Listed records>
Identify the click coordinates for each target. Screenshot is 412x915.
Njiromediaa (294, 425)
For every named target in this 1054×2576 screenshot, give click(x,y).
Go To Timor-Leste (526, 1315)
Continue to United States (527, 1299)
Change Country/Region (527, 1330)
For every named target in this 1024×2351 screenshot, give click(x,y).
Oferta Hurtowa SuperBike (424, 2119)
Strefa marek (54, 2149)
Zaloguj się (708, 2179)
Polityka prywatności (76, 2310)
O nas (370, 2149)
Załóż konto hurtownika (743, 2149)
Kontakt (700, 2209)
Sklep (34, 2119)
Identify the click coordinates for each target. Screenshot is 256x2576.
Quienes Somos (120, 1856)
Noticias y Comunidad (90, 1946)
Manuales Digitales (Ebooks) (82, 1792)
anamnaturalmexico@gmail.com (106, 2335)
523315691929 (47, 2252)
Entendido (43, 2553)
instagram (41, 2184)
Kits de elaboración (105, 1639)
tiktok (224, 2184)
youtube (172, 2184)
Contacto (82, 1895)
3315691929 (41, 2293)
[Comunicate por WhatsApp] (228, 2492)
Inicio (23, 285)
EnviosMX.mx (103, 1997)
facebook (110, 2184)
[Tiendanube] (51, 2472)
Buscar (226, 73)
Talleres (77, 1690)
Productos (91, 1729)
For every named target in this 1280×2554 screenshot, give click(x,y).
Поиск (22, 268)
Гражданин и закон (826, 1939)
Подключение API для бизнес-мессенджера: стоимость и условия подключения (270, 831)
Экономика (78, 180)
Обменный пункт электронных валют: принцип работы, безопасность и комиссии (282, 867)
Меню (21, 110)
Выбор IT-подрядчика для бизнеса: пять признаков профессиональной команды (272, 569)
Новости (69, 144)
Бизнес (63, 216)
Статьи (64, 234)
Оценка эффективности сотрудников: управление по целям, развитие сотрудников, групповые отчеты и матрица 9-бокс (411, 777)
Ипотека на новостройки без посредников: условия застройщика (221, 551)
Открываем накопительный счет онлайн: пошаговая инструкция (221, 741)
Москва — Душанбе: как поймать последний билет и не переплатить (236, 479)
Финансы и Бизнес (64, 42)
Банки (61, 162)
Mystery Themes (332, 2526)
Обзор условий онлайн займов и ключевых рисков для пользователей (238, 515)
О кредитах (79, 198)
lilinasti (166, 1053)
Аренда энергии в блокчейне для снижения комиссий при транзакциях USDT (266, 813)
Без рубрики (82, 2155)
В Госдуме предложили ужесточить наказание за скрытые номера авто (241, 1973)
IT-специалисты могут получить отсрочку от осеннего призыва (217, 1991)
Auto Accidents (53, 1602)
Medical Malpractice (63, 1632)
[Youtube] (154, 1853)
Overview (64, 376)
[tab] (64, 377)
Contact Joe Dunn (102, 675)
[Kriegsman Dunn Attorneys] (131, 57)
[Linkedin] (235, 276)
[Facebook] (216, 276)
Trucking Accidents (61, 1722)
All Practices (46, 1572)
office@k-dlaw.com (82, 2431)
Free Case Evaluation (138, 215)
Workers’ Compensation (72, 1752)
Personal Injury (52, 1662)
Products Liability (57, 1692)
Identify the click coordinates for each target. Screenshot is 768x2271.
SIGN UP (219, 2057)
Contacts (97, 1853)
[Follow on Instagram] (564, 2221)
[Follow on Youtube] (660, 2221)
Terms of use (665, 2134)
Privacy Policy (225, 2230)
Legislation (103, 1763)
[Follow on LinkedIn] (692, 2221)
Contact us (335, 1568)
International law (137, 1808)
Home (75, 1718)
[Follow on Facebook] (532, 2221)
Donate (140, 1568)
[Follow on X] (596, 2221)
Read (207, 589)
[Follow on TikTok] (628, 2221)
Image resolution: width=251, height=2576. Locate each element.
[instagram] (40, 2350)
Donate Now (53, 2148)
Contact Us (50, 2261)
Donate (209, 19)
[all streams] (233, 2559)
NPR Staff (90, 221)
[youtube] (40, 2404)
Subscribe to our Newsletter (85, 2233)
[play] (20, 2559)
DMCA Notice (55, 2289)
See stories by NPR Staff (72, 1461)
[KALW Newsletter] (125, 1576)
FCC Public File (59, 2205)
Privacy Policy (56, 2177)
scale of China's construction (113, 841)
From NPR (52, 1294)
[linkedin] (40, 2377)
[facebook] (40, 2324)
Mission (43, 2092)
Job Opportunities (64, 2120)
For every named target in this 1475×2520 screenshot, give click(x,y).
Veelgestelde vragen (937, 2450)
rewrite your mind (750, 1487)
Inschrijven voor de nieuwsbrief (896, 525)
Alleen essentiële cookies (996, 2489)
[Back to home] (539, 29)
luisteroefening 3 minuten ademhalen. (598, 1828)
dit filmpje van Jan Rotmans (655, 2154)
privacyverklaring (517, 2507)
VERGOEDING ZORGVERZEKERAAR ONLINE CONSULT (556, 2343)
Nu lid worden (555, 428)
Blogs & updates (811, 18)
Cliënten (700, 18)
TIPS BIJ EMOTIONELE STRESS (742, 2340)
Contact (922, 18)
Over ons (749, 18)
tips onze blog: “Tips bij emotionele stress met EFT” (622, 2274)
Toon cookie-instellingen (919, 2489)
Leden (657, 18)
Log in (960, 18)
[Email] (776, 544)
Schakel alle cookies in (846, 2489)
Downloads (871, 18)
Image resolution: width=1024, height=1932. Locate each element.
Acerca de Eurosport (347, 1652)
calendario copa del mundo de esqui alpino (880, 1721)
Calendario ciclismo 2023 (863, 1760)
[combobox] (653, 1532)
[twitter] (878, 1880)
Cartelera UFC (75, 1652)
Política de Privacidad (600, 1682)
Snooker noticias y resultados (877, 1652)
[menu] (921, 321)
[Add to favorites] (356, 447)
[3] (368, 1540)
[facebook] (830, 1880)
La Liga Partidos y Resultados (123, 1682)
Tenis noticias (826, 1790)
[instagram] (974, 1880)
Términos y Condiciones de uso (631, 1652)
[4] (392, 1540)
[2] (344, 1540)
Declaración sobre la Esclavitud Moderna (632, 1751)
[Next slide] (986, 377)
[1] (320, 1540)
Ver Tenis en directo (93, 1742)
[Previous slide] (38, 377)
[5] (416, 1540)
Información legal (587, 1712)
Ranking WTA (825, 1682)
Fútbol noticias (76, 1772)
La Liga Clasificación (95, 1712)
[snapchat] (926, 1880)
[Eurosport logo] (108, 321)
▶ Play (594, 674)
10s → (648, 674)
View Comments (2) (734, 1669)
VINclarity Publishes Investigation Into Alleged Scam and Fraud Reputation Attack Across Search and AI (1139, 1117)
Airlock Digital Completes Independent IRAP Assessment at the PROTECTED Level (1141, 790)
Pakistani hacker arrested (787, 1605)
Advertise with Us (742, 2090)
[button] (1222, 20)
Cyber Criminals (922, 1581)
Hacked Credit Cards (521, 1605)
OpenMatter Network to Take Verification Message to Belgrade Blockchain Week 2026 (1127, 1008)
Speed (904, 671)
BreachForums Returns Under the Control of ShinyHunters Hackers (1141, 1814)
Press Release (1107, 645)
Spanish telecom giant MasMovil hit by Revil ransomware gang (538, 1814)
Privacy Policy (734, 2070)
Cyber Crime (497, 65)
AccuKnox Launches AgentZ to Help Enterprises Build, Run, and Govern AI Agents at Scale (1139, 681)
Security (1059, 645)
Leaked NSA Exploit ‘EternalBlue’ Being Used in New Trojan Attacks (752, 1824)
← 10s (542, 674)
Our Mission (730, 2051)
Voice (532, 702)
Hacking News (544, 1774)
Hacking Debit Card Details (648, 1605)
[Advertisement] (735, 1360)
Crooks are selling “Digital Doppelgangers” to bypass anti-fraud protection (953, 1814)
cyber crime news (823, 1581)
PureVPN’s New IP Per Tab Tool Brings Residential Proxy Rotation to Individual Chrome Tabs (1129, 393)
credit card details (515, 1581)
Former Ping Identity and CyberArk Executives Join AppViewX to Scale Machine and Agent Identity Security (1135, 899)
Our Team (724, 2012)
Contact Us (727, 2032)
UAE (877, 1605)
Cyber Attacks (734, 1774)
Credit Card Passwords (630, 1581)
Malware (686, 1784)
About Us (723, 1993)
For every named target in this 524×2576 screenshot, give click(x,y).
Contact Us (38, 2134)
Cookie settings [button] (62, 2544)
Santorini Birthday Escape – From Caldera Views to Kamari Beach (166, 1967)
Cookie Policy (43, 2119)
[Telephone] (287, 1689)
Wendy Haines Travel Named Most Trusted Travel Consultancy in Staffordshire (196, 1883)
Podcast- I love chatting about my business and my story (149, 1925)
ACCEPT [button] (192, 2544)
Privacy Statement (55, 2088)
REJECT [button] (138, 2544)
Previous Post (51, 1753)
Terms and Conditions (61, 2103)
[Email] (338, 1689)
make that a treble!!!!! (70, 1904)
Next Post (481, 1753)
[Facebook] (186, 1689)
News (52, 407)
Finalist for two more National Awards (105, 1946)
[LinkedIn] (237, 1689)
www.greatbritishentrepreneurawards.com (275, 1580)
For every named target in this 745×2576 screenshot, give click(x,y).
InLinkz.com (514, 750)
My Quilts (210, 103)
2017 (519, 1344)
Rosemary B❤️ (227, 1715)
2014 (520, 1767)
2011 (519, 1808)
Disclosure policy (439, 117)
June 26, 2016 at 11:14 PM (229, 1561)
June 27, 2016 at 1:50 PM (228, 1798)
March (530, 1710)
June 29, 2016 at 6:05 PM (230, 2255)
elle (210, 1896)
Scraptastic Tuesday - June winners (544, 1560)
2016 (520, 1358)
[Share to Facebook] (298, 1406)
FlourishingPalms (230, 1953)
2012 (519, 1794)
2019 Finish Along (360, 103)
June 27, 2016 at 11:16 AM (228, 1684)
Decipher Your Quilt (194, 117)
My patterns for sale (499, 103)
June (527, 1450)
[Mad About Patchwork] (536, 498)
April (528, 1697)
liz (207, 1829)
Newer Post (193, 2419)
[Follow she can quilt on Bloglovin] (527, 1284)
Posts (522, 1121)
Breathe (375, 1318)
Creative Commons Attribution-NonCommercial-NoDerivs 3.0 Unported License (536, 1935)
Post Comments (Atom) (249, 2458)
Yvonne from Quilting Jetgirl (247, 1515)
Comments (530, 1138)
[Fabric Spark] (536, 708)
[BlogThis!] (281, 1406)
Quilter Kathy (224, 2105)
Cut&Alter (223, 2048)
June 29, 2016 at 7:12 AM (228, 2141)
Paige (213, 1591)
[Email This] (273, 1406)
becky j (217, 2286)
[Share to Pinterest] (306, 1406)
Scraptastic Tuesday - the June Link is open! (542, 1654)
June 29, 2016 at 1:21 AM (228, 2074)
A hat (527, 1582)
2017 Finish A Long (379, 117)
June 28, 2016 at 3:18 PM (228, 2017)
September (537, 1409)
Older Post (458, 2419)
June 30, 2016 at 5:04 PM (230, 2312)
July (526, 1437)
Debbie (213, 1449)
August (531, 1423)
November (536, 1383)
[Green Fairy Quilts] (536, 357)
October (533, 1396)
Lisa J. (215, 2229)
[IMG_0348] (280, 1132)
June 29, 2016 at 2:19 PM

What the task requires> Begin with the first line of the records and reproduce each line as is, ending with the line that holds "tiktok (224, 2184)".

Result>
Identify the click coordinates for each target. Screenshot is 412x915.
Njiromediaa (294, 425)
For every named target in this 1054×2576 screenshot, give click(x,y).
Go To Timor-Leste (526, 1315)
Continue to United States (527, 1299)
Change Country/Region (527, 1330)
For every named target in this 1024×2351 screenshot, give click(x,y).
Oferta Hurtowa SuperBike (424, 2119)
Strefa marek (54, 2149)
Zaloguj się (708, 2179)
Polityka prywatności (76, 2310)
O nas (370, 2149)
Załóż konto hurtownika (743, 2149)
Kontakt (700, 2209)
Sklep (34, 2119)
Identify the click coordinates for each target. Screenshot is 256x2576.
Quienes Somos (120, 1856)
Noticias y Comunidad (90, 1946)
Manuales Digitales (Ebooks) (82, 1792)
anamnaturalmexico@gmail.com (106, 2335)
523315691929 (47, 2252)
Entendido (43, 2553)
instagram (41, 2184)
Kits de elaboración (105, 1639)
tiktok (224, 2184)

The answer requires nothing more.